Piden al gobierno y las FARC acuerdo humanitario antes de Mundial

El gobierno de Colombia y las FARC deben dar un paso hacia la paz, con la firma de compromisos "mínimos humanitarios" antes del Mundial de futbol de Brasil 2014, afirmó hoy el vicepresidente Angelino Garzón.

En una carta abierta, el funcionario colombiano consideró necesario emprender acciones a favor del derecho de la población a vivir mejor, pasando de "las buenas intenciones y las declaraciones" a verdaderos actos de paz.

Propuso por ello, que tanto la guerrilla colombiana como el gobierno den un paso a favor de la paz "con la firma de una declaración conjunta de compromiso con los mínimos humanitarios antes del Mundial de futbol" de junio próximo.

El gobierno del presidente Juan Manuel Santos y las Fuerzas Armadas Revolucionarias de Colombia (FARC) sostienen negociaciones desde 2012 en Cuba, para poner fin a medio siglo de un conflicto que ha dejado seis millones de víctimas.

Las conversaciones, que tienen a Noruega y Cuba como garantes y a Chile y Venezuela como acompañantes, se desarrollan en medio de la guerra, lo que ha llevado a generar por momento tensiones en la mesa de negociación.

Garzón pidió a las partes firmar una declaración que contenga unos "mínimos humanitarios", tras asegurar que "el extremismo y criminalidad de algunos grupos de la guerrilla y la extrema derecha quieren abortar los esfuerzos de paz".

Mencionó entre los compromisos humanitarios, acabar con el secuestro, liberar a todas las personas en poder de la insurgencia y promover el desminado en las zonas golpeadas por el conflicto armado interno en Colombia.

En la carta, Garzón también sugirió la suspensión del reclutamiento forzado de menores en las filas rebeldes, así como el cese de todo tipo de acciones violentas contra la población civil, oleoductos y torres de electricidad.

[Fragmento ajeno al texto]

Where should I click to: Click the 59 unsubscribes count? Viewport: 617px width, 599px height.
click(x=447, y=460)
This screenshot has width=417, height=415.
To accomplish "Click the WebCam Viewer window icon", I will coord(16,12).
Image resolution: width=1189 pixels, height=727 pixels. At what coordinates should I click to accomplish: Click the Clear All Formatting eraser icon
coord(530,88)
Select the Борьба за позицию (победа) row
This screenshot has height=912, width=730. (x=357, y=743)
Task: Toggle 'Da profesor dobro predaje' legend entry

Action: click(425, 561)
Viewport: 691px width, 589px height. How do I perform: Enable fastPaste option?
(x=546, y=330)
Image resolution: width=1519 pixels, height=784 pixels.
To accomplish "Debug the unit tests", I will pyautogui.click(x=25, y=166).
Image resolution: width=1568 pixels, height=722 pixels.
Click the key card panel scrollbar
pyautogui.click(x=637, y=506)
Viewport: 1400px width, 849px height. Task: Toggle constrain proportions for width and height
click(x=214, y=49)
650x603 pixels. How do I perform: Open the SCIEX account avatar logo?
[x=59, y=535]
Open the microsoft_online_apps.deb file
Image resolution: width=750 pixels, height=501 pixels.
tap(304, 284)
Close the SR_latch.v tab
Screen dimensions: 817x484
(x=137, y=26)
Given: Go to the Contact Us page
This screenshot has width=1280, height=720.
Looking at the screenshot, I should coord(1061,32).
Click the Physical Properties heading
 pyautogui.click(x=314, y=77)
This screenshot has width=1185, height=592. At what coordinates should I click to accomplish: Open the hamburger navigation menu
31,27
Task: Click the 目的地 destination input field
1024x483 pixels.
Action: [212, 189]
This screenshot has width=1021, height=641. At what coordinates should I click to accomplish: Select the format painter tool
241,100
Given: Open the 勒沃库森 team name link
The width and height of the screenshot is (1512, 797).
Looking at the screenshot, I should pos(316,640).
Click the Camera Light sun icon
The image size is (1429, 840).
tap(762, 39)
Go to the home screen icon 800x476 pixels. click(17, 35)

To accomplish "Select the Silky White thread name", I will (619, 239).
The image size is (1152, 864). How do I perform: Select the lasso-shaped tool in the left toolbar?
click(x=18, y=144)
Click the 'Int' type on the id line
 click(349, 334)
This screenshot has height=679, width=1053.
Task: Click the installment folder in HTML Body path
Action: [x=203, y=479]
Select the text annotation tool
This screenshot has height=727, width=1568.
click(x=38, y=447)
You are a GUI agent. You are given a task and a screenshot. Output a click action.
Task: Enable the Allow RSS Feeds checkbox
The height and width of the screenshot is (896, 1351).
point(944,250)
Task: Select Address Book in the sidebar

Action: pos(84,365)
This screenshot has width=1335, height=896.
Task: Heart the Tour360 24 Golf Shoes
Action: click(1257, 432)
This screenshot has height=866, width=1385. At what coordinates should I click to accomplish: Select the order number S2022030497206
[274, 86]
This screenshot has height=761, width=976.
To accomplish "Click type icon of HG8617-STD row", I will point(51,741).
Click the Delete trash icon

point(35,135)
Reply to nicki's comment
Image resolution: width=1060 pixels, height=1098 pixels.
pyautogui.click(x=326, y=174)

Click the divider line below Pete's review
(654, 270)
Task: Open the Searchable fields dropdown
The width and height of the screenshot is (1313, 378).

Según el vicepresidente, el gobierno debería a su vez comprometerse a respetar la integridad física de los guerrilleros que apoyen los mínimos humanitarios y a desarrollar una política a favor del respeto de los insurgentes en prisión.

Para Garzón, el Ejecutivo debe priorizar la inversión social en las áreas campesinas e indígenas afectadas por la guerra y demás grupos armados ilegales, lo mismo que en las zonas urbanas de concentración de pobreza y miseria.